### PAGE EXCERPT ###

I am using this script for concatenating my reads from the Samples.Each sub-directory has certain R1.fastq.gz files and R2.fastq.gz that I want to merge into one R1.fastq.gz and R2.fastq.gz file.
sourcedir=/sourcepath/
destdir=/destinationpath/
for f in $sourcedir/*
do
fbase=$(basename "$f")
echo "Inside $fbase"
zcat $f/*R1*.fastq.gz | gzip >$destdir/"$fbase"_R1.fastq.gz
zcat $f/*R2*.fastq.gz | gzip >$destdir/"$fbase"_R2.fastq.gz
done
I want to validate that the reads from R1,R2 are concatenated respectively by comparing the total lines from individual fastq.gz files and the total lines in merged file.
wc -l *R1*.fastq.gz (Individual files)
12832112 total
wc -l Sample_51770BL1_R1.fastq.gz (merged file)

### DATA SUPPLIED ###

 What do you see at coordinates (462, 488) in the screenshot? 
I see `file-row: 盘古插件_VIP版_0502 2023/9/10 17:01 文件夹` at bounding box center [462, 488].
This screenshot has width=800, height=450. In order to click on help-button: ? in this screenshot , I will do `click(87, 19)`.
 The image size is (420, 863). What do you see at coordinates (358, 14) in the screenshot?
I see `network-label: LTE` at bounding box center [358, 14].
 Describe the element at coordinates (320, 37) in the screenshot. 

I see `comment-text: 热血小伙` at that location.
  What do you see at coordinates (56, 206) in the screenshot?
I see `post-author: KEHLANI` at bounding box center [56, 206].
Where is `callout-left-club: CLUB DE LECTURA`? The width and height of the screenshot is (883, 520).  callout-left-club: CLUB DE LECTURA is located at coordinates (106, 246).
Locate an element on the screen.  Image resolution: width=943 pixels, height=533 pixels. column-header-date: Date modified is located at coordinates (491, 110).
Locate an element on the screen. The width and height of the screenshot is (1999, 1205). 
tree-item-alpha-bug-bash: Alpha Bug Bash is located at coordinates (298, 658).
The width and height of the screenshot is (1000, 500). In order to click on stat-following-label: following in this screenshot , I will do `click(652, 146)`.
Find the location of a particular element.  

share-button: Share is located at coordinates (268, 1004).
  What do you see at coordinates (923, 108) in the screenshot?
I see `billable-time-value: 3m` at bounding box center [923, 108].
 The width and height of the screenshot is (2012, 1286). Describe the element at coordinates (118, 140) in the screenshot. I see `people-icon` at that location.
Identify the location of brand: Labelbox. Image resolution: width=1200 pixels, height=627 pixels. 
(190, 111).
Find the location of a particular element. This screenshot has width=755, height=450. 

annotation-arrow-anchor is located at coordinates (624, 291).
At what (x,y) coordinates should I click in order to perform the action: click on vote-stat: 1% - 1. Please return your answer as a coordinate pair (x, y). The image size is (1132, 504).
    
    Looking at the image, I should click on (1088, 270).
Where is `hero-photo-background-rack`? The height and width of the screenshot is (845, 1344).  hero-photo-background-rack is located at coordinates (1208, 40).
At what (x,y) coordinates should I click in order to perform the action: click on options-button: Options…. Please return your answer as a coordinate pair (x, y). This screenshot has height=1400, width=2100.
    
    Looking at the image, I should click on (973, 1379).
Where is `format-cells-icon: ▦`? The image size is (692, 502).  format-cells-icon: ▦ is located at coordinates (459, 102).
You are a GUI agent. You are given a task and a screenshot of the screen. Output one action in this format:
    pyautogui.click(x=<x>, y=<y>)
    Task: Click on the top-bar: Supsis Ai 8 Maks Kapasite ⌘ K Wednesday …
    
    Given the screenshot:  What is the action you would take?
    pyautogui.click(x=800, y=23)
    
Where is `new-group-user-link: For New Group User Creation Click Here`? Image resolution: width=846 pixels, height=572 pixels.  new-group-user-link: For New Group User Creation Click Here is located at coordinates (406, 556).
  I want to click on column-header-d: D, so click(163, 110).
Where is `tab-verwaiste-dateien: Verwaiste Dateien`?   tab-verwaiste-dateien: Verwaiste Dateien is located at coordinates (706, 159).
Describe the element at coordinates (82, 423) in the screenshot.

###

(WHAT THIS EXERCISE ASKS):
- 1) In the fastq concatenation post, what total does wc -l report for the individual R1 files?
- 2) Please retype the fastq concatenation post from "I am using this" to "and R2.fastq.gz file.".
- 3) Extend the fastq concatenation post, picking up right after its final line.
The listing has no connection to the fastq concatenation post.

(RESPONSES TO THE TASKS):
- 1) 12832112

- 2)
I am using this script for concatenating my reads from the Samples.Each sub-directory has certain R1.fastq.gz files and R2.fastq.gz that I want to merge into one R1.fastq.gz and R2.fastq.gz file.

- 3)
Total:10397604
Should not the number be equal in both cases,or is there any other way to validate that the files merged are done correctly?
Also, is there any way to fasten the process?I tried using & from this link How do I use parallel programming/multi threading in my bash script? but its not running at all.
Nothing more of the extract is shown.